Selain faktor geopolitik, sentimen investor juga dipengaruhi oleh pernyataan pejabat Iran terkait hubungan mereka dengan Amerika Serikat. Mohammad Mokhber, ajudan mendiang Pemimpin Tertinggi Ali Khamenei, menyatakan pada Rabu (4/3) bahwa Iran tidak memiliki niat untuk mengadakan perundingan dengan AS dan menegaskan akan melanjutkan permusuhan di antara kedua negara. Pernyataan ini memperkuat pandangan bahwa eskalasi konflik dapat berlanjut, yang secara langsung mempengaruhi persepsi risiko di pasar keuangan.
Pelemahan rupiah terhadap dolar AS juga mencerminkan kecenderungan investor global untuk mencari aset yang lebih aman saat ketegangan internasional meningkat. Dolar AS, sebagai mata uang cadangan utama dunia, cenderung menguat ketika ada risiko geopolitik, sementara mata uang emerging market, termasuk rupiah, mengalami tekanan jual. Fenomena ini sejalan dengan dinamika pasar global, di mana ketidakpastian politik dan militer sering memicu volatilitas tinggi di pasar valuta asing.
Dampak pelemahan rupiah ini tidak hanya terlihat pada perdagangan harian, tetapi juga memiliki implikasi lebih luas bagi perekonomian Indonesia. Nilai tukar yang melemah dapat meningkatkan biaya impor, khususnya bahan baku dan energi, sehingga berpotensi mempengaruhi harga barang dan inflasi domestik. Sementara itu, bagi pelaku usaha yang memiliki utang dalam dolar AS, depresiasi rupiah bisa meningkatkan beban pembayaran.
Meski begitu, pelemahan sebesar 0,08 persen masih tergolong moderat, dan pasar menunggu perkembangan lebih lanjut terkait situasi di Timur Tengah serta langkah diplomasi internasional untuk meredakan ketegangan. Pemerintah dan otoritas moneter Indonesia biasanya memantau kondisi geopolitik secara intensif, sekaligus menyiapkan langkah-langkah stabilisasi bila diperlukan, termasuk intervensi pasar valuta asing atau kebijakan makroprudensial.

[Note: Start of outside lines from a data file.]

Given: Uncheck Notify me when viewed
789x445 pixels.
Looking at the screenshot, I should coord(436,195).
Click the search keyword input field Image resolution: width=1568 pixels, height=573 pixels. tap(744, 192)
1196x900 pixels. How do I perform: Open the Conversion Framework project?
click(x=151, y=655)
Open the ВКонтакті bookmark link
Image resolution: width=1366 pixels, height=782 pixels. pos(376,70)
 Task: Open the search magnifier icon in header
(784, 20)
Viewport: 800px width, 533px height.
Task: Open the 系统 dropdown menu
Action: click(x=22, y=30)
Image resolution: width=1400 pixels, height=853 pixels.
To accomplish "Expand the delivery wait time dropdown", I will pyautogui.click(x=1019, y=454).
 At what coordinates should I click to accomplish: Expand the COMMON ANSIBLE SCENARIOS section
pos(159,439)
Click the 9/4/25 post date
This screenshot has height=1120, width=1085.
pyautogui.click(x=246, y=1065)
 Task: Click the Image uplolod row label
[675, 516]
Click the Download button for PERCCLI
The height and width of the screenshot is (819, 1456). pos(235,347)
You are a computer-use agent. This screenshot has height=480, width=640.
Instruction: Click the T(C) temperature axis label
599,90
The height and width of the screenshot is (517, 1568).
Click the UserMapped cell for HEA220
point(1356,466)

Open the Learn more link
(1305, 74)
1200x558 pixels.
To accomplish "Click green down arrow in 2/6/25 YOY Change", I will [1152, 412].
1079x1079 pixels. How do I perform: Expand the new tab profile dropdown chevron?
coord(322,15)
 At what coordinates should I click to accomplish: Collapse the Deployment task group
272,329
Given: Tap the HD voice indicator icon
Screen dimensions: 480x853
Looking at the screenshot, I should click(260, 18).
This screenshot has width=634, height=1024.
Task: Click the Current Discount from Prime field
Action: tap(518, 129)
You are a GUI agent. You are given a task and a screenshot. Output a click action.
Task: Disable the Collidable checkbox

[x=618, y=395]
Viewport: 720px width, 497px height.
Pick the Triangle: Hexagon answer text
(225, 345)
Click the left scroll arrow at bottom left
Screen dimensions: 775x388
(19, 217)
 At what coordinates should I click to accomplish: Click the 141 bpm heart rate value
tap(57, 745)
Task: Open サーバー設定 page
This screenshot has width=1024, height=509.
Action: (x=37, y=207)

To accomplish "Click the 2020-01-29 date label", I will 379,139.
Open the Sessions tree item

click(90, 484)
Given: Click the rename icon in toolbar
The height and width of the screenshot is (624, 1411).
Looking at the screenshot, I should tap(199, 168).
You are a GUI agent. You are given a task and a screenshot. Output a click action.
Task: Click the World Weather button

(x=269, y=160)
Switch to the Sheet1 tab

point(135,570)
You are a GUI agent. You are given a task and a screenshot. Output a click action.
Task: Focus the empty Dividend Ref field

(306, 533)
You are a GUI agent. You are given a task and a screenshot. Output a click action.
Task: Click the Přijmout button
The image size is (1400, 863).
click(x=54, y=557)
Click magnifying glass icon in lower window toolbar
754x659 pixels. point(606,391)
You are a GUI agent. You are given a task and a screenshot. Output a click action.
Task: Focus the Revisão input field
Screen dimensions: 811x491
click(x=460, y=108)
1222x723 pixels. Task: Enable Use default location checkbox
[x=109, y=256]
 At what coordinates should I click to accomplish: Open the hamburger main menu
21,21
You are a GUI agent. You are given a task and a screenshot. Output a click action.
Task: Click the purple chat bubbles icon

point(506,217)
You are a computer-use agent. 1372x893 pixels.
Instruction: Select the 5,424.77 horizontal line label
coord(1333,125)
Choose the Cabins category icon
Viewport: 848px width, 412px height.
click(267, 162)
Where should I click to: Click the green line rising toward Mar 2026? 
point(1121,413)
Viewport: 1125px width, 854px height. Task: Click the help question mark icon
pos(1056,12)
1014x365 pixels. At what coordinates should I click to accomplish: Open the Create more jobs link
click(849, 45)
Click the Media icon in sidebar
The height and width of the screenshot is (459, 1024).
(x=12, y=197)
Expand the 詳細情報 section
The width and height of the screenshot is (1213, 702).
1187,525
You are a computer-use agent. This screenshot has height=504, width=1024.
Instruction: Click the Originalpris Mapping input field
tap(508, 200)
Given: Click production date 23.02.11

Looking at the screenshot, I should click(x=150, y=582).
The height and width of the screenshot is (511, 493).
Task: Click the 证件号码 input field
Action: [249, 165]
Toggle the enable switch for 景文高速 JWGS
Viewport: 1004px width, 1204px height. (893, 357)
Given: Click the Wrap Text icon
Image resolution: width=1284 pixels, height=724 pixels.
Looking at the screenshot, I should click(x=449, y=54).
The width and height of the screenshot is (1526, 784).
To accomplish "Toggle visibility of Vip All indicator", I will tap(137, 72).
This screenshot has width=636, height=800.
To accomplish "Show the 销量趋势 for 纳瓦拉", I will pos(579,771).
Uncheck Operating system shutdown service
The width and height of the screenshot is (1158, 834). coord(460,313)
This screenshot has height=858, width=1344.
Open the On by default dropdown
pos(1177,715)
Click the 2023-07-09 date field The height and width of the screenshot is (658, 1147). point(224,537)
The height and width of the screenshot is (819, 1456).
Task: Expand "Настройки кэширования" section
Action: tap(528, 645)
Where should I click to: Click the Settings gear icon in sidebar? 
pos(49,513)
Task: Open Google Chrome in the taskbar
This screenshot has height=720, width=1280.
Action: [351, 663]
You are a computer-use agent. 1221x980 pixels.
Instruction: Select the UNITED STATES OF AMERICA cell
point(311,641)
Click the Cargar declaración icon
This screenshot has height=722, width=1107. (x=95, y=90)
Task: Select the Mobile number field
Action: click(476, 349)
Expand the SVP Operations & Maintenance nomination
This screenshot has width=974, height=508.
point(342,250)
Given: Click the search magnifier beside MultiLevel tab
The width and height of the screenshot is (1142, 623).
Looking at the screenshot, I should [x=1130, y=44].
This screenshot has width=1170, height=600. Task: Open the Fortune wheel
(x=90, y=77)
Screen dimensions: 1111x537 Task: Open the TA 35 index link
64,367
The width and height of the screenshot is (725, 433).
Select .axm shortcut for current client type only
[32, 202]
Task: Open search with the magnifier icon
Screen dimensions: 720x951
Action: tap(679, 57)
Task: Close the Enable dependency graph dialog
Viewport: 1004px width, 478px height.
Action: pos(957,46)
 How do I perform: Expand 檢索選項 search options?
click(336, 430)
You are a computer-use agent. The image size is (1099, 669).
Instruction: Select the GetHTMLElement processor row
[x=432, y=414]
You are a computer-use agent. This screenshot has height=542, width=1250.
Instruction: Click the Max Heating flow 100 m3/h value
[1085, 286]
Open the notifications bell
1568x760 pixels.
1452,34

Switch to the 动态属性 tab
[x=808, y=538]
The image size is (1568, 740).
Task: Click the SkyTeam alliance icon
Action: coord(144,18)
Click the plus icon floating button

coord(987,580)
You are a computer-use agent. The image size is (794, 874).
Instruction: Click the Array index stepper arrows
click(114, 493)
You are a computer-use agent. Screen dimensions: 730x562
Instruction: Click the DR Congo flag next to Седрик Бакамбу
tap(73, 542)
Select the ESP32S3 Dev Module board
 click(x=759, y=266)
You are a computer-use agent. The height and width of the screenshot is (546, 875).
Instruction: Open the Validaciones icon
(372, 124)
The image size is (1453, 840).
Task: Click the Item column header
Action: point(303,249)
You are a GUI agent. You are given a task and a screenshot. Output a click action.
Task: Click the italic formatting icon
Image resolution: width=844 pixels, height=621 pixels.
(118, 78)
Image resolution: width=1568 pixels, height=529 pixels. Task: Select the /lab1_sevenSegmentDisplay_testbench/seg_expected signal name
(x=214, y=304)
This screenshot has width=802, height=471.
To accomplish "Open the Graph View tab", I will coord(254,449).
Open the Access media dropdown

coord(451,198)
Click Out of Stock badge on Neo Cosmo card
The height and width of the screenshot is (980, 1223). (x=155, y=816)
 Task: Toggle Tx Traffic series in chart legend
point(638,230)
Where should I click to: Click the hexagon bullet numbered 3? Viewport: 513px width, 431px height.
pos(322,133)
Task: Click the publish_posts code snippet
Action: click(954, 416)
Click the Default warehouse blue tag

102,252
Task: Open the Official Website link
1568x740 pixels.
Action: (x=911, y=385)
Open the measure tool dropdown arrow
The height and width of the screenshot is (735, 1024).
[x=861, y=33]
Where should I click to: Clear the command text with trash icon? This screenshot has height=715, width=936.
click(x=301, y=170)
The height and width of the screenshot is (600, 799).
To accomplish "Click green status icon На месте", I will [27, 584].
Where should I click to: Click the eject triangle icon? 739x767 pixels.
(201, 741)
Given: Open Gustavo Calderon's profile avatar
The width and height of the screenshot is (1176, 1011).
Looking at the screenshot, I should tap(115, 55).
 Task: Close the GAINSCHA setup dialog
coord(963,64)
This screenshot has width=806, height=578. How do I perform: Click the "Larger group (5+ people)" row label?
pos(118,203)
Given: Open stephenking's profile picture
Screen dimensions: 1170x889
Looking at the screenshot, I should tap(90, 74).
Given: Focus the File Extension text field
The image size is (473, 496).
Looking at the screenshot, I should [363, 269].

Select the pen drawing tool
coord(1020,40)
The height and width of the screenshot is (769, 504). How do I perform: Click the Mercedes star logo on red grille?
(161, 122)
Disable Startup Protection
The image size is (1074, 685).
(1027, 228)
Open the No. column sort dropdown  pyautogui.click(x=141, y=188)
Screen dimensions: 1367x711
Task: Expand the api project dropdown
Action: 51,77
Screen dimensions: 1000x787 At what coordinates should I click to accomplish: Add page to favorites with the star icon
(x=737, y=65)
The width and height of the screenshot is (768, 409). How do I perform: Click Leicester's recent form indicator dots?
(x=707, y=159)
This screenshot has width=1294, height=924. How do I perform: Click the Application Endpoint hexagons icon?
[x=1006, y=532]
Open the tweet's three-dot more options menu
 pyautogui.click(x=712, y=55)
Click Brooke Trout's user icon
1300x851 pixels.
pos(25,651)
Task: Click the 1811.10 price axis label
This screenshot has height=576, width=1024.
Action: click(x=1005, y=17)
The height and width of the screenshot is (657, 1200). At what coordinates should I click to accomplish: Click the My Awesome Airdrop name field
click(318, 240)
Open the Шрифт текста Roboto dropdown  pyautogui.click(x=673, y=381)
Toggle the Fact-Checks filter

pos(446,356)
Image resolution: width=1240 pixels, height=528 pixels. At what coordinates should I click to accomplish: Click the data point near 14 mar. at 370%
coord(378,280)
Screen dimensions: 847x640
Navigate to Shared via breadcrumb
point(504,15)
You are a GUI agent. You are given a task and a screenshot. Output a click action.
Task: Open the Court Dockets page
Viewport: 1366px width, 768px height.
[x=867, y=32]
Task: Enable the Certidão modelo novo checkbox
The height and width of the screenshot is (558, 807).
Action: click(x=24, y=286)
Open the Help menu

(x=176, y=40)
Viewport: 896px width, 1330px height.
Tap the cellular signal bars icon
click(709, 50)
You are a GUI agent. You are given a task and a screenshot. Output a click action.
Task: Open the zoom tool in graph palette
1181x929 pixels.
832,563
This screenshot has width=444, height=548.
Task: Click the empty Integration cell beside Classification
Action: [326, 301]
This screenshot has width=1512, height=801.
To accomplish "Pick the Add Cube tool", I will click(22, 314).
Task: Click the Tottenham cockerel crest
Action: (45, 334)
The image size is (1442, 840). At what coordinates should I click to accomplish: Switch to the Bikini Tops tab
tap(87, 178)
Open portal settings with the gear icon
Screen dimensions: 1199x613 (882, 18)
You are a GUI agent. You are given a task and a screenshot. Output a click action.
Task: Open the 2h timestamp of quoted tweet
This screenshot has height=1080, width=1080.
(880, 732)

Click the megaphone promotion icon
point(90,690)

Secara keseluruhan, pergerakan rupiah pada Kamis mencerminkan kombinasi tekanan eksternal dari risiko geopolitik dan penguatan dolar AS. Para analis memproyeksikan bahwa volatilitas rupiah masih akan tinggi dalam beberapa hari ke depan, menunggu arah perkembangan konflik di Timur Tengah serta respons pasar global terhadap risiko perang terbuka yang berkelanjutan.